▸ **TEXTE CITÉ**:
Les magistrats bénéficient d’une indépendance garantie par la Constitution, ce qui n’est pas le cas des juristes assistants – ce n’est pas neutre.
Je souhaite prendre un exemple un peu décalé qui concerne les personnels qui nous accompagnent au quotidien. Si nous laissons faire la privatisation rampante des services de l’Assemblée – ceux qui épaulent quotidiennement les parlementaires –, tout ce qui constitue le statut – la neutralité, l’indépendance, l’obligation de discrétion, le devoir de réserve… Quel est le rapport ? Si vous me laissez poursuivre, vous comprendrez. Ce qui permet l’exercice de la démocratie parlementaire, c’est le statut.
Le fait de privatiser ou de faire appel à des emplois précaires, comme cela est envisagé, pour exercer les missions de sécurité et d’accueil à l’Assemblée – les employés changeront tous les ans – ne constitue pas, me semble-t-il, une garantie satisfaisante pour assurer la sécurité non pas des députés – moi, je n’ai peur de rien – mais de la démocratie.
L’idée selon laquelle un statut n’est pas étroitement lié à une mission correspond à une vision libérale que je ne partage pas. C’est vrai pour les magistrats comme pour le personnel de l’Assemblée, et plus généralement pour la fonction publique, dont le statut engendre des droits, mais aussi des obligations.

▸ **TÂCHES À RÉALISER**:
1. Selon le texte cité, pourquoi le recours à des emplois précaires pour la sécurité et l'accueil à l'Assemblée ne constitue-t-il pas une garantie satisfaisante ? Répondez en une à trois phrases.
2. Énumérez les éléments constitutifs du statut que le texte cité mentionne explicitement.
3. D'après le texte cité, quelles missions de l'Assemblée est-il envisagé de confier à des emplois privatisés ou précaires ?
Le matériel qui suit n'a aucun rapport avec le texte cité.

▸ **DONNÉES FOURNIES**:
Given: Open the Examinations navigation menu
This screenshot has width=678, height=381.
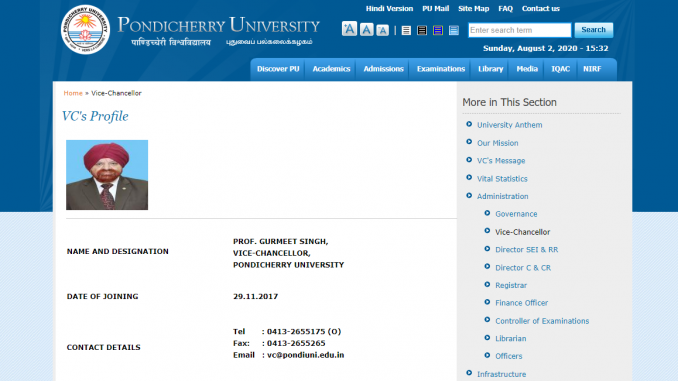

▸ **SOLUTIONS PAR TÂCHE**:
1. Avec ce recours, les employés changeraient tous les ans. Une telle organisation n'assurerait pas de façon satisfaisante la sécurité de la démocratie, car c'est le statut qui permet l'exercice de la démocratie parlementaire.

2. La neutralité, l'indépendance, l'obligation de discrétion, le devoir de réserve.

3. Les missions de sécurité et d'accueil.